I do not know which of us got into the carriage first. Indeed I did not know he was in the carriage at all for some time. It was the last train from London to a Midland town—a stopping train, an infinitely leisurely train, one of those trains which give you an understanding of eternity. It was tolerably full when it started, but as we stopped at the suburban stations the travellers alighted in ones and twos, and by the time we had left the outer ring of London behind I was alone—or, rather, I thought I was alone.

There is a pleasant sense of freedom about being alone in a carriage that is jolting noisily through the night. It is liberty and unrestraint in a very agreeable form. You can do anything you like. You can talk to yourself as loud as you please and no one will hear you. You can have that argument out with Jones and roll him triumphantly in the dust without fear of a counter-stroke. You can stand on your head and no one will see you. You can sing, or dance a two-step, or practise a golf stroke, or play marbles on the floor without let or hindrance. You can open the window or shut it without provoking a protest. You can open both windows or shut both. Indeed, you can go on opening them and shutting them as a sort of festival of freedom. You can have any corner you choose and try all of them in turn. You can lie at full length on the cushions and enjoy the luxury of breaking the regulations and possibly the heart of D.O.R.A. herself. Only D.O.R.A. will not know that her heart is broken. You have escaped even D.O.R.A.
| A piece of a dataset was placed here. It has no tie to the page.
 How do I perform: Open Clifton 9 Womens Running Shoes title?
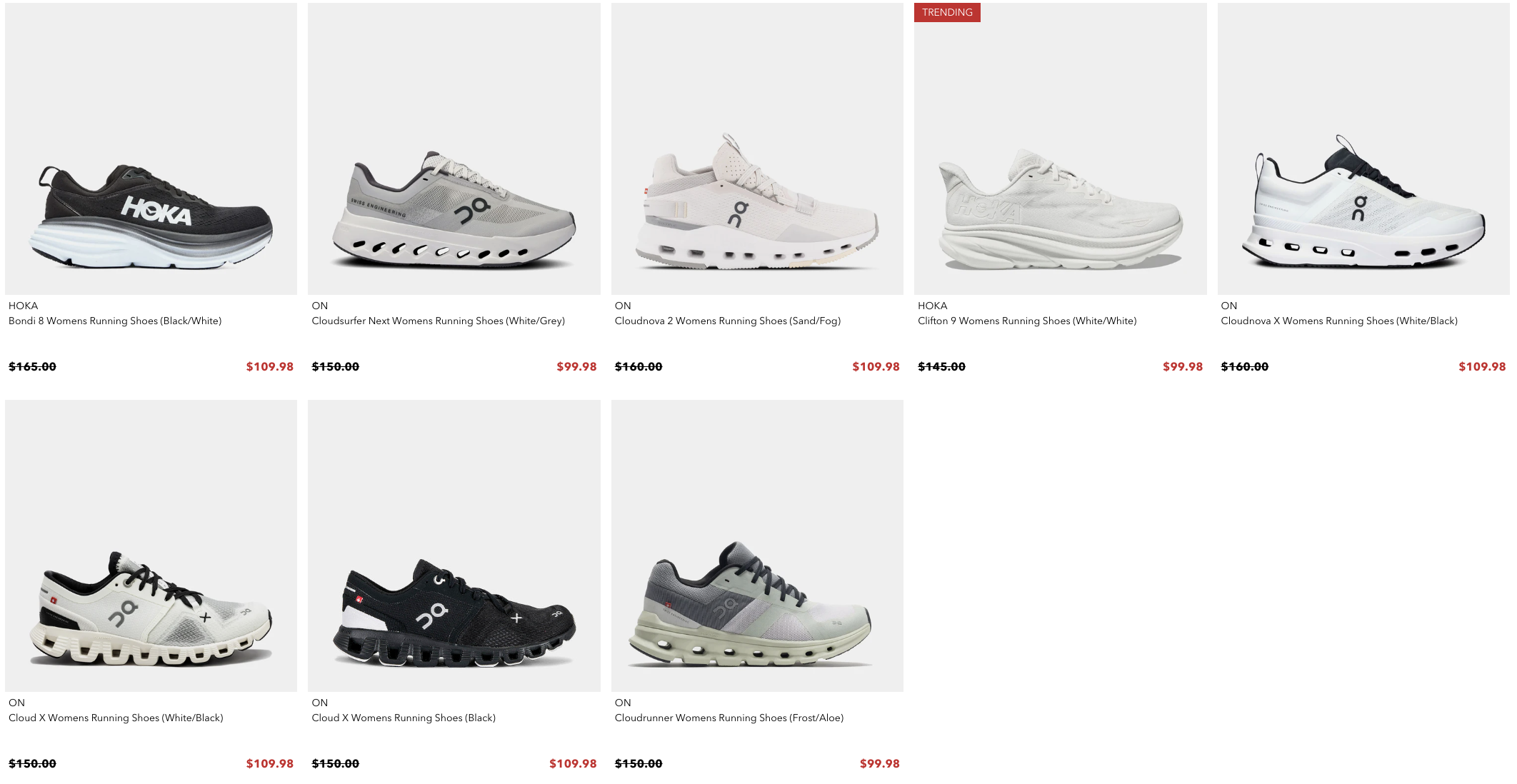(1027, 321)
On this night I did not do any of these things. They did not happen to occur to me. What I did was much more ordinary. When the last of my fellow-passengers had gone I put down my paper, stretched my arms and my legs, stood up and looked out of the window on the calm summer night through which I was journeying, noting the pale reminiscence of day that still lingered in the northern sky; crossed the carriage and looked out of the other window; lit a cigarette, sat down and began to read again. It was then that I became aware of my fellow traveller. He came and sat on my nose.... He was one of those wingy, nippy, intrepid insects that we call, vaguely, mosquitoes. I flicked him off my nose, and he made a tour of the compartment, investigated its three dimensions, visited each window, fluttered round the light, decided that there was nothing so interesting as that large animal in the corner, came and had a look at my neck.
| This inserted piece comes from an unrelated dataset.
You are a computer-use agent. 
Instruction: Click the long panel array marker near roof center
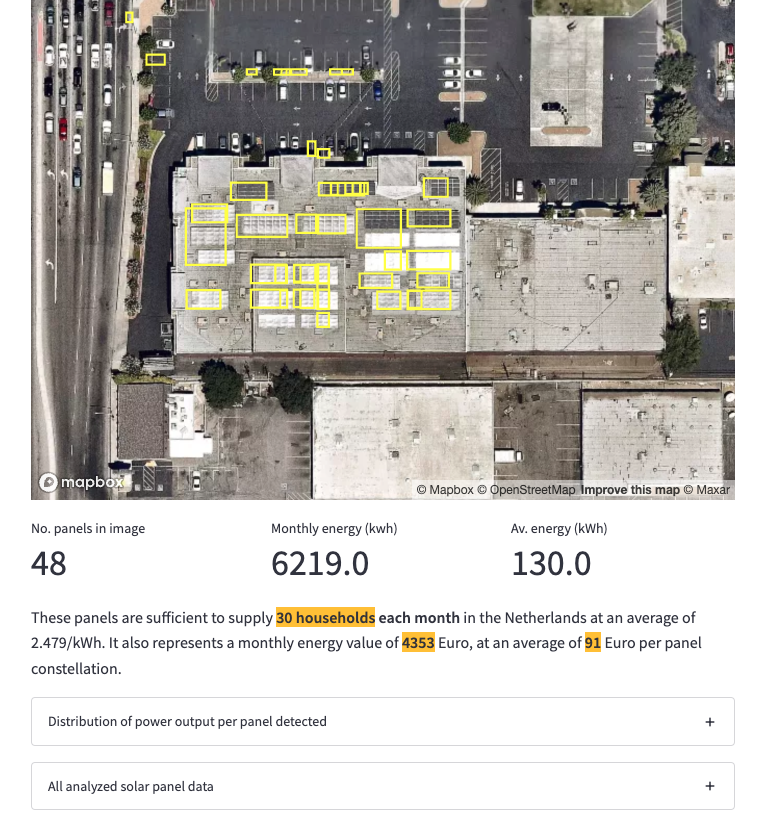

I flicked him off again. He skipped away, took another jaunt round the compartment, returned, and seated himself impudently on the back of my hand. It is enough, I said; magnanimity has its limits. Twice you have been warned that I am someone in particular, that my august person resents the tickling impertinences of strangers. I assume the black cap. I condemn you to death. Justice demands it, and the court awards it. The counts against you are many. You are a vagrant; you are a public nuisance; you are travelling without a ticket; you have no meat coupon. For these and many other misdemeanours you are about to die. I struck a swift, lethal blow with my right hand. He dodged the attack with an insolent ease that humiliated me. My personal vanity was aroused. I lunged at him with my hand, with my paper; I jumped on the seat and pursued him round the lamp; I adopted tactics of feline cunning, waiting till he had alighted, approaching with a horrible stealthiness, striking with a sudden and terrible swiftness.